> TASKS
a - Reproduce the Fantastic Beasts review word for word, everything from "Written by Steve" down to "to dive into.".
b - Name the other film franchises that the Fantastic Beasts review compares with Harry Potter in its first paragraph.
c - According to the Fantastic Beasts review, who directed the film, and which earlier movies had he directed?

> SUPPLIED TEXT
=====
Written by Steve Richards

The Harry Potter movie franchise is the best one we’ve ever seen, in my opinion. Die-hard Star Wars fans will tell you to forget about three movies within their own franchise. The Hunger Games flamed out. James Bond’s adventures exceed Potter’s in length, but the film quality throughout the series gives a nod to The Boy Who Lived.

With great success comes great expectation, however. Questions asking if the quality can continue are justified as we jump back into a secret community of wizards and witches. (Liquid) Luckily, we’re off to a good start.

Fantastic Beasts and Where to Find Them is a solid opening to phase two of J.K. Rowling’s Wizarding World, giving old school Harry Potter fans something to get excited about and new fans something to dive into.

First of all, if you’re coming in already a Harry Potter fan, good luck not cheesing as hard as you can possibly cheese at the opening sequence. Credit to director David Yates for throwing us back into the wizarding world without missing a beat. And credit to Warner Bros. for hiring the guy who directed the final four Harry Potter movies. Fantastic Beasts is an extension of the Harry Potter series in many ways -- despite the fact it takes place before Lily and James Potter were born, let alone Harry. You’ll gets plenty of callbacks, showcasing a cross between the two worlds.
=====
Data entries

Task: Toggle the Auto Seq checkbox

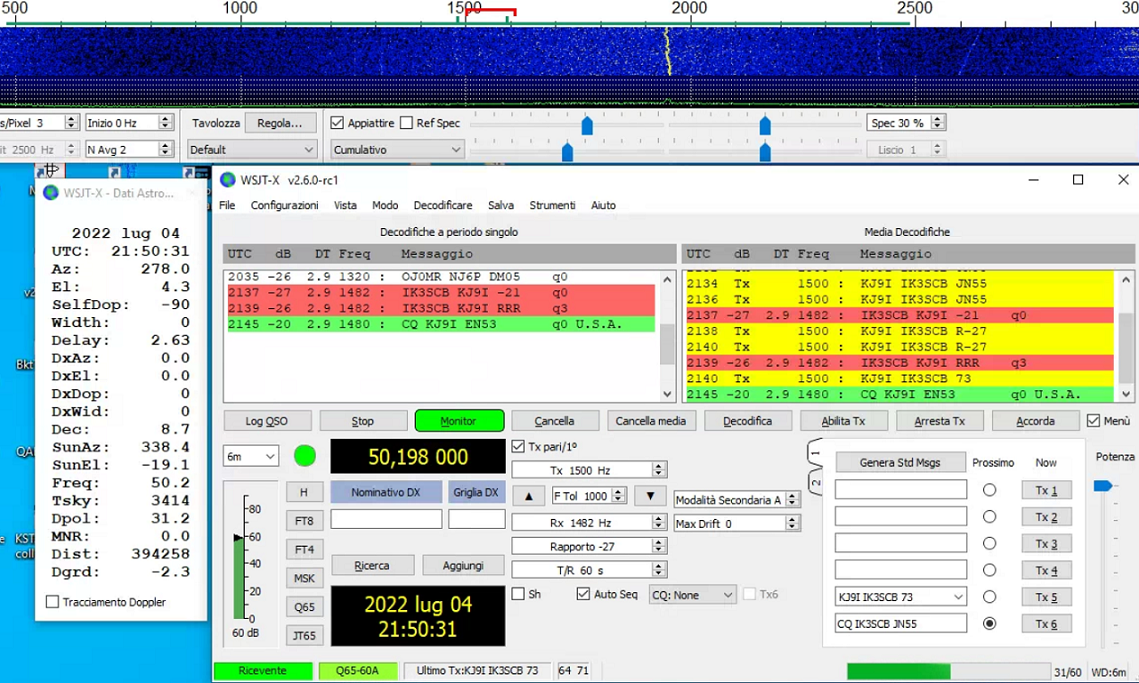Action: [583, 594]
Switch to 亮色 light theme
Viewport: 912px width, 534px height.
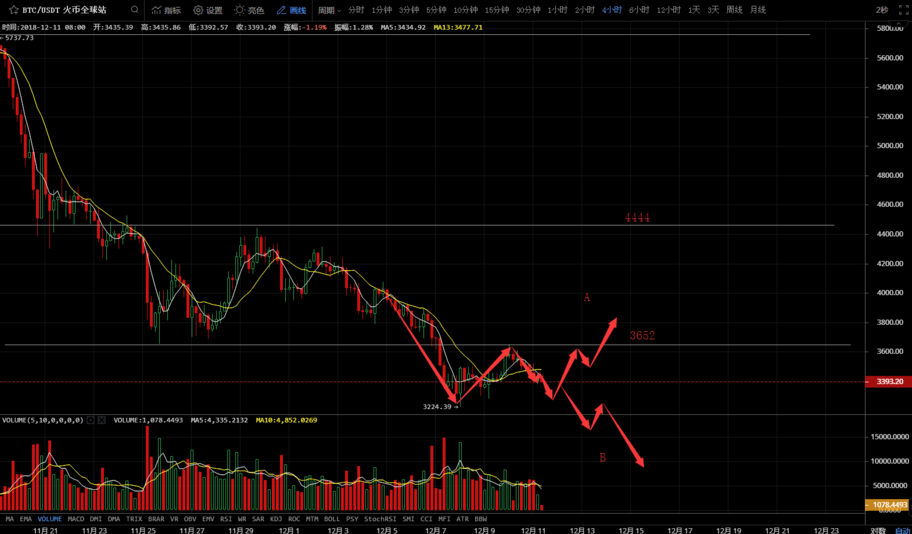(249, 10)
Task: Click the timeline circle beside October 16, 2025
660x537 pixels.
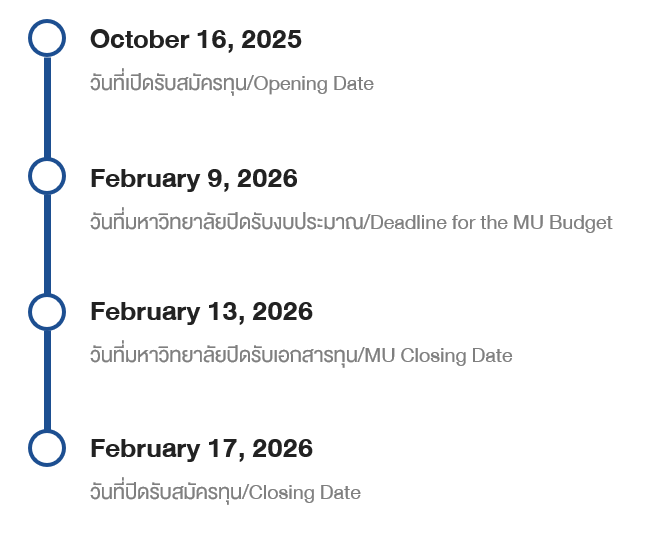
=====
> ANSWERS TO THE EXERCISES
a -
Written by Steve Richards

The Harry Potter movie franchise is the best one we’ve ever seen, in my opinion. Die-hard Star Wars fans will tell you to forget about three movies within their own franchise. The Hunger Games flamed out. James Bond’s adventures exceed Potter’s in length, but the film quality throughout the series gives a nod to The Boy Who Lived.

With great success comes great expectation, however. Questions asking if the quality can continue are justified as we jump back into a secret community of wizards and witches. (Liquid) Luckily, we’re off to a good start.

Fantastic Beasts and Where to Find Them is a solid opening to phase two of J.K. Rowling’s Wizarding World, giving old school Harry Potter fans something to get excited about and new fans something to dive into.

b - Star Wars, The Hunger Games, and James Bond

c - David Yates, who directed the final four Harry Potter movies.